● Requirement: Return the lines below unchanged, starting with the first line and ending with the line that contains "1280x720 pixels. (851, 384)", with that line included.

□ □ □ □ □

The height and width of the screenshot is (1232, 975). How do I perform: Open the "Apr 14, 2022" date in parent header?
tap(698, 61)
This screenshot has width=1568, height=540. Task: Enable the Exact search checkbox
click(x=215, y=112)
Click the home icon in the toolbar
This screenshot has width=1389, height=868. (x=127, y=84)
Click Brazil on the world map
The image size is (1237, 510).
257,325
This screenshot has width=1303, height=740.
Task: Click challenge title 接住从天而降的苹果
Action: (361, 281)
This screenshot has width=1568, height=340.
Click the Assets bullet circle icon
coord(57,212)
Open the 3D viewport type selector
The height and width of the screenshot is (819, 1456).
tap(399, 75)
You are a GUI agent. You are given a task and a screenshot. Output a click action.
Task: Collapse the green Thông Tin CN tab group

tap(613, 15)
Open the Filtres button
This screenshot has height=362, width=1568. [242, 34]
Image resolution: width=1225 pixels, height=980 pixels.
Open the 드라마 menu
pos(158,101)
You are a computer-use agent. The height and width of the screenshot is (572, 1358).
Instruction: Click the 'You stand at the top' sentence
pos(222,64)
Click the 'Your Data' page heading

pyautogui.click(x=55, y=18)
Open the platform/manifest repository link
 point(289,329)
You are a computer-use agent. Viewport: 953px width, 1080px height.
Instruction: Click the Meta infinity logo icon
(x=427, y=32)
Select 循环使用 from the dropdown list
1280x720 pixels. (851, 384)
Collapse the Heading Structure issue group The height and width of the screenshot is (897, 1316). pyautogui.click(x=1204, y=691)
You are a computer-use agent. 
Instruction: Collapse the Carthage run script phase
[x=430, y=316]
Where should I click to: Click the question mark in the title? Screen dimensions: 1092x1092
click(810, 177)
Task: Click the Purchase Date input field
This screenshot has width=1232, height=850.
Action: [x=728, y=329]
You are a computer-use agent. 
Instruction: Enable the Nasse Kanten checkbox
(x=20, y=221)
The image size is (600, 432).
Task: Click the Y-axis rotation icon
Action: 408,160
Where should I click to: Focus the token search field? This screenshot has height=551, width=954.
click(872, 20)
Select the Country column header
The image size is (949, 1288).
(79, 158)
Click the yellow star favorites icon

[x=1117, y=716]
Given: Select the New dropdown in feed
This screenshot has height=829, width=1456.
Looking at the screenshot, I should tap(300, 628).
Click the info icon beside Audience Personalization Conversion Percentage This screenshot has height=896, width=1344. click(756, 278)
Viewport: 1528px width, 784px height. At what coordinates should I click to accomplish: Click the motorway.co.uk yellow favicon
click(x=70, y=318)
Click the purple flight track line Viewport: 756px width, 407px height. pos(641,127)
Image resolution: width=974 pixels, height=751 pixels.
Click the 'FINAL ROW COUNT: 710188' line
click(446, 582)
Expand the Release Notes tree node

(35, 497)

□ □ □ □ □

● Expected output:
The height and width of the screenshot is (1232, 975). How do I perform: Open the "Apr 14, 2022" date in parent header?
tap(698, 61)
This screenshot has width=1568, height=540. Task: Enable the Exact search checkbox
click(x=215, y=112)
Click the home icon in the toolbar
This screenshot has width=1389, height=868. (x=127, y=84)
Click Brazil on the world map
The image size is (1237, 510).
257,325
This screenshot has width=1303, height=740.
Task: Click challenge title 接住从天而降的苹果
Action: (361, 281)
This screenshot has width=1568, height=340.
Click the Assets bullet circle icon
coord(57,212)
Open the 3D viewport type selector
The height and width of the screenshot is (819, 1456).
tap(399, 75)
You are a GUI agent. You are given a task and a screenshot. Output a click action.
Task: Collapse the green Thông Tin CN tab group

tap(613, 15)
Open the Filtres button
This screenshot has height=362, width=1568. [242, 34]
Image resolution: width=1225 pixels, height=980 pixels.
Open the 드라마 menu
pos(158,101)
You are a computer-use agent. The height and width of the screenshot is (572, 1358).
Instruction: Click the 'You stand at the top' sentence
pos(222,64)
Click the 'Your Data' page heading

pyautogui.click(x=55, y=18)
Open the platform/manifest repository link
 point(289,329)
You are a computer-use agent. Viewport: 953px width, 1080px height.
Instruction: Click the Meta infinity logo icon
(x=427, y=32)
Select 循环使用 from the dropdown list
1280x720 pixels. (851, 384)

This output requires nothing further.